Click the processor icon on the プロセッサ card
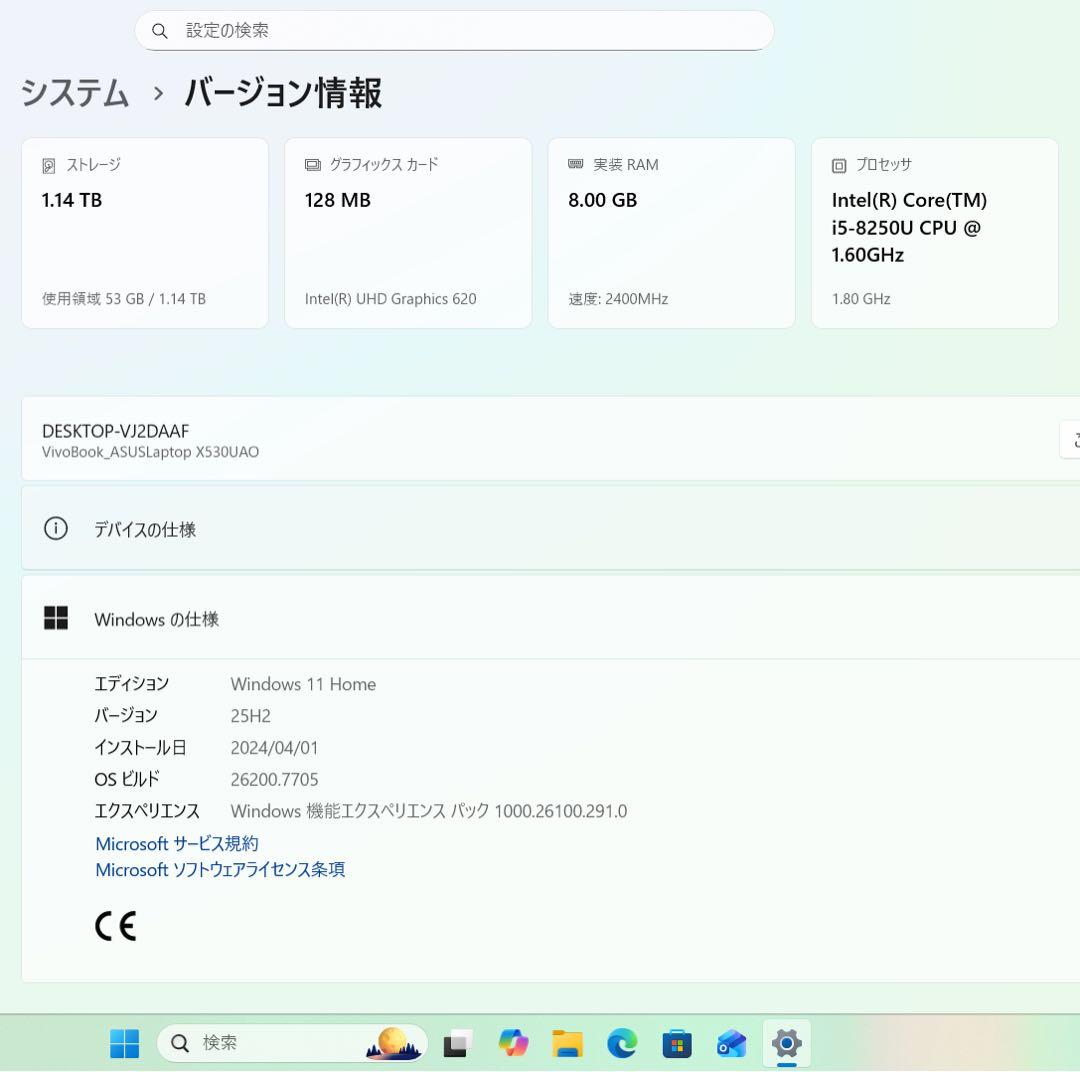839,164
+ + +
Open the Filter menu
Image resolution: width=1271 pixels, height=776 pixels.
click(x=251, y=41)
+ + +
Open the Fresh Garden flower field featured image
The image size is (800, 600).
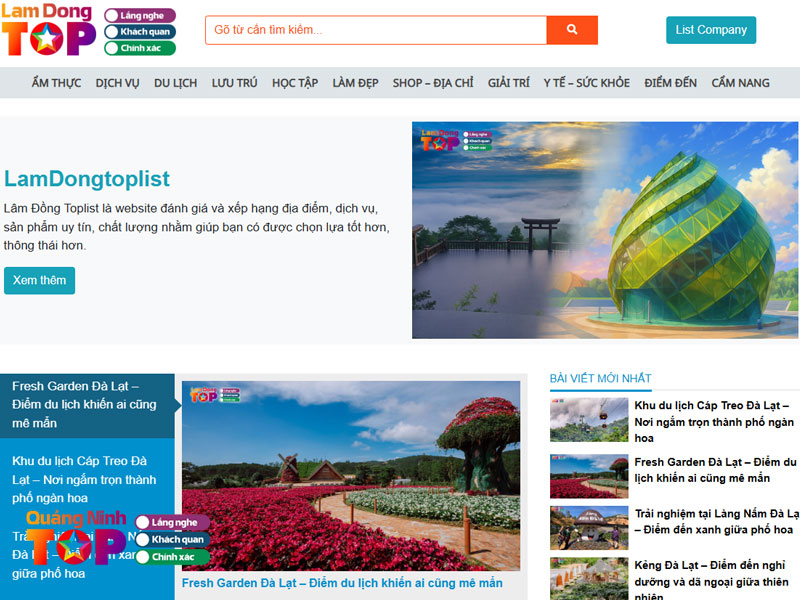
+ + +
## [WHAT IS NEEDED]
Please copy, exactly as written, every line in the listing above from the line with "Open the Fresh" up to and including the line with "The image size is (800, 600).".

## [ANSWER FOR THE TASK]
Open the Fresh Garden flower field featured image
The image size is (800, 600).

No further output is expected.